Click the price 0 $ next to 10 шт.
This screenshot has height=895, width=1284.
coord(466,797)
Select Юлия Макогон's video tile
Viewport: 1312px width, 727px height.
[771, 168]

» **Problem statement**
Set every record down again exactly as written.

» **Task solution**
Click the price 0 $ next to 10 шт.
This screenshot has height=895, width=1284.
coord(466,797)
Select Юлия Макогон's video tile
Viewport: 1312px width, 727px height.
[771, 168]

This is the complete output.